Input data
......
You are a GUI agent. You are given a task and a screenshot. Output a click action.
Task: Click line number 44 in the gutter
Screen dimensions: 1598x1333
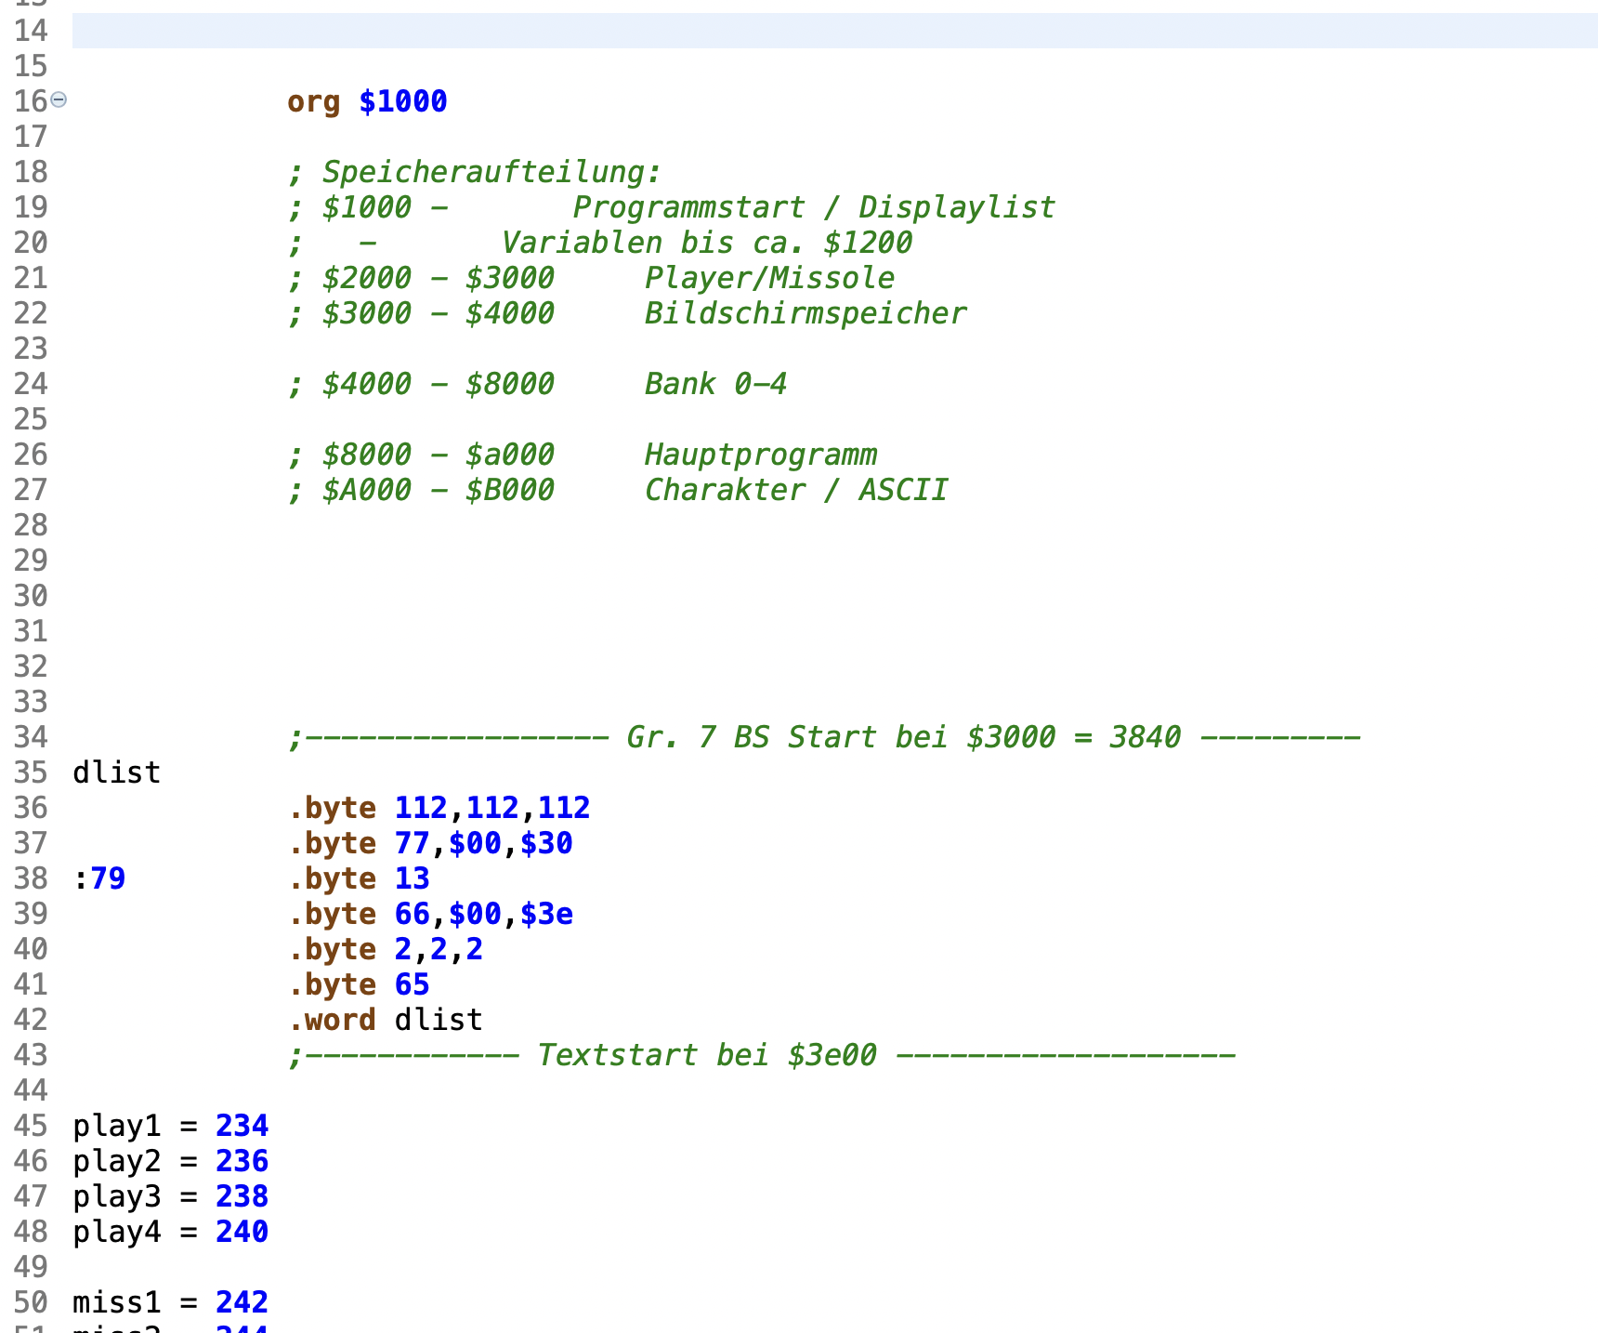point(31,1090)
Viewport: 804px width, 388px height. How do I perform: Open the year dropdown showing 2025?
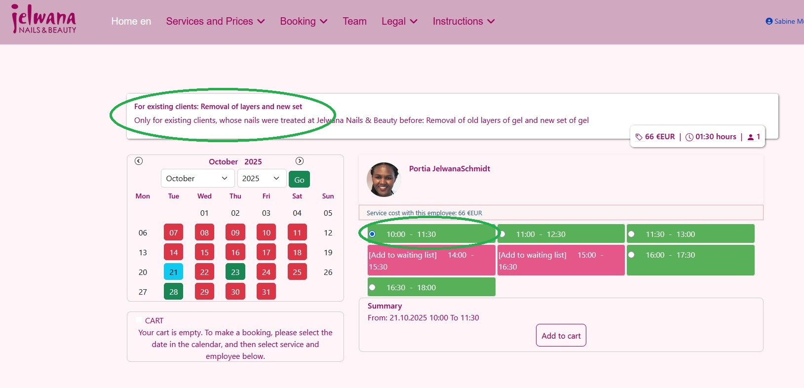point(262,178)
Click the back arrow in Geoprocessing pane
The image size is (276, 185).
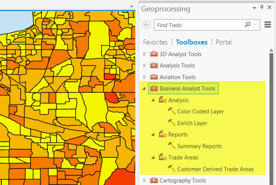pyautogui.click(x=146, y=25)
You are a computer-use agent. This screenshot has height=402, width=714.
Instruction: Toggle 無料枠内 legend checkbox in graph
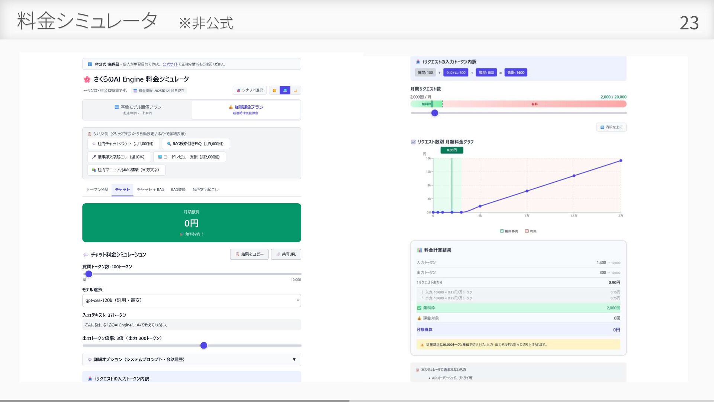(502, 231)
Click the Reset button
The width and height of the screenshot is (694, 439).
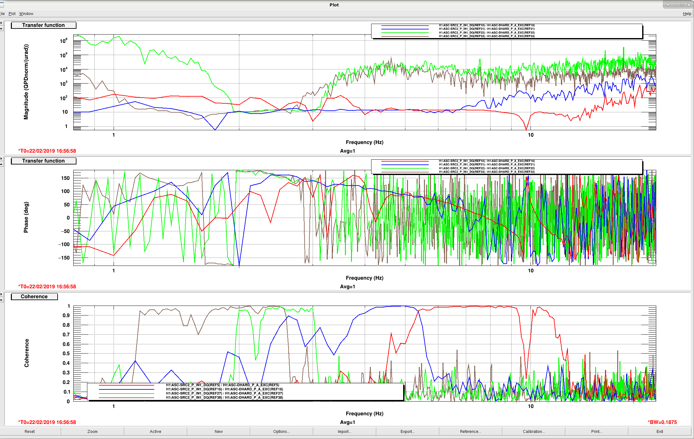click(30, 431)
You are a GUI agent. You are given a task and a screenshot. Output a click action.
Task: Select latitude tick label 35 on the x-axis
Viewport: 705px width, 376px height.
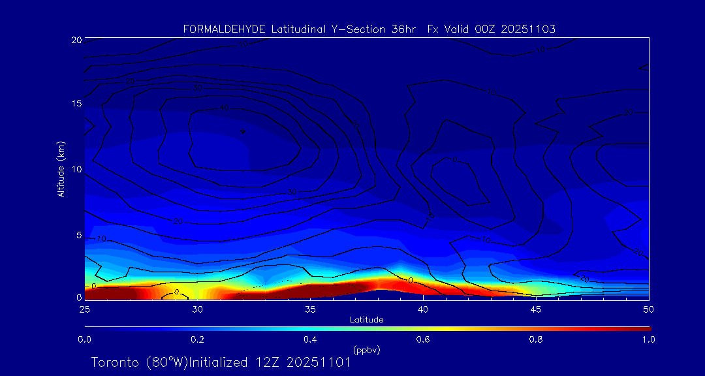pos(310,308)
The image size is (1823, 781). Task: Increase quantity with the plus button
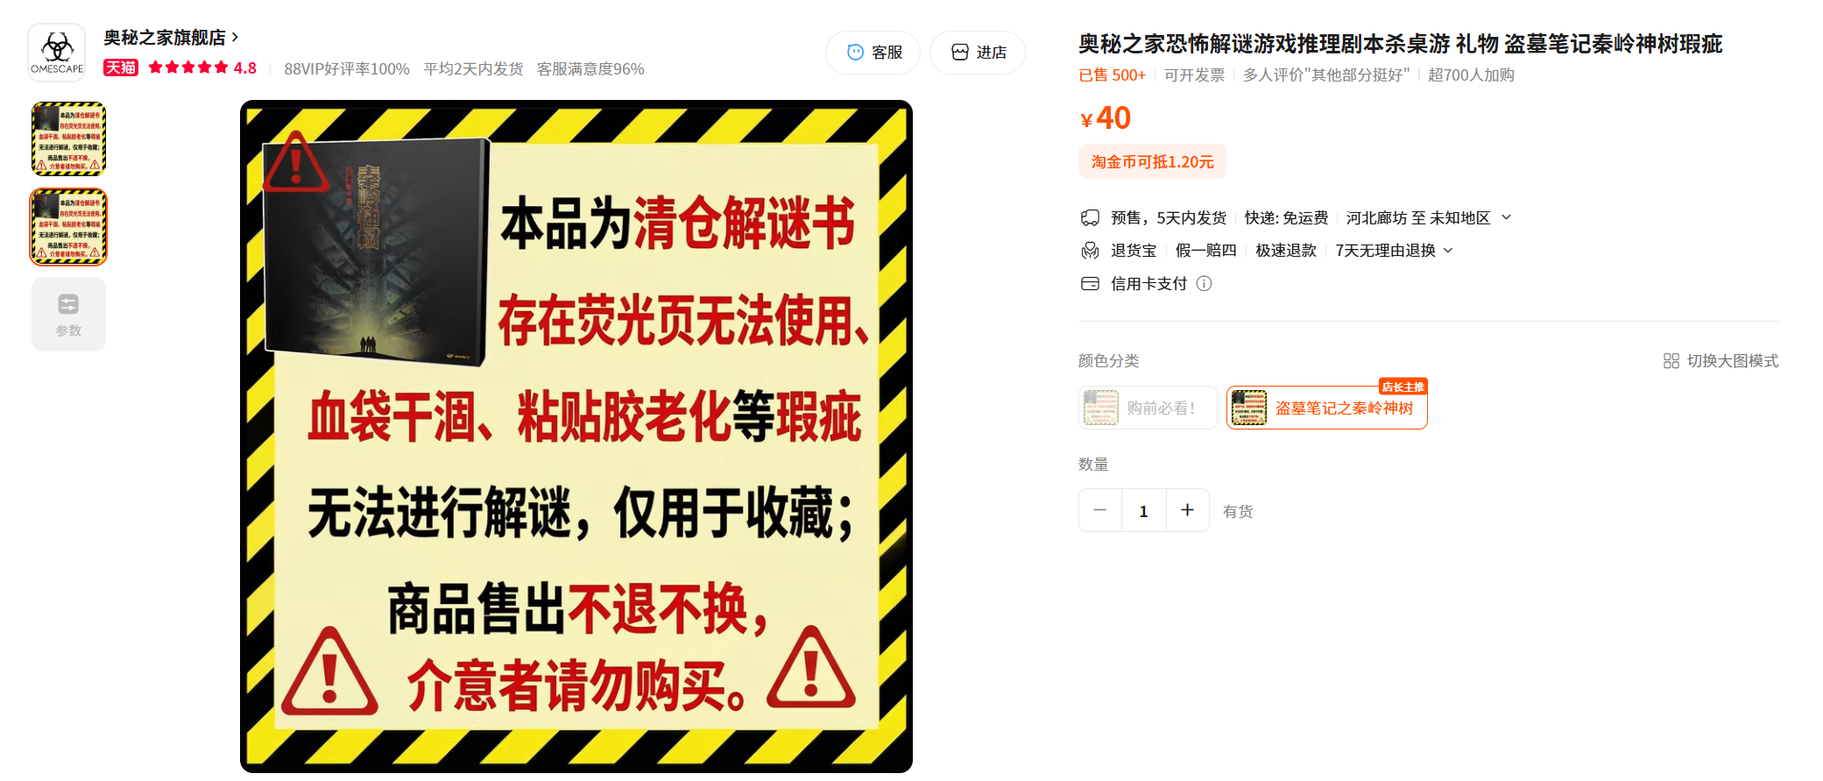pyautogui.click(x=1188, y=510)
......
Task requirements
Rewrite all of the material above, replacing "screenshot" with "screen capture" everywhere and leaving everything else unchanged. Omit the pictures.

Task output
You are a GUI agent. You are given a task and a screen capture. Output a click action.
Task: Click line number 44 in the gutter
Screen dimensions: 1598x1333
point(31,1090)
Viewport: 804px width, 388px height. How do I perform: Open the year dropdown showing 2025?
point(262,178)
Click the back arrow in Geoprocessing pane
The image size is (276, 185).
pyautogui.click(x=146, y=25)
You are a computer-use agent. This screen capture has height=402, width=714.
Instruction: Toggle 無料枠内 legend checkbox in graph
(502, 231)
Click the Reset button
The width and height of the screen capture is (694, 439).
click(30, 431)
You are a GUI agent. You are given a task and a screen capture. Output a click action.
Task: Select latitude tick label 35 on the x-axis
Viewport: 705px width, 376px height.
pos(310,308)
The image size is (1823, 781). Task: Increase quantity with the plus button
pyautogui.click(x=1188, y=510)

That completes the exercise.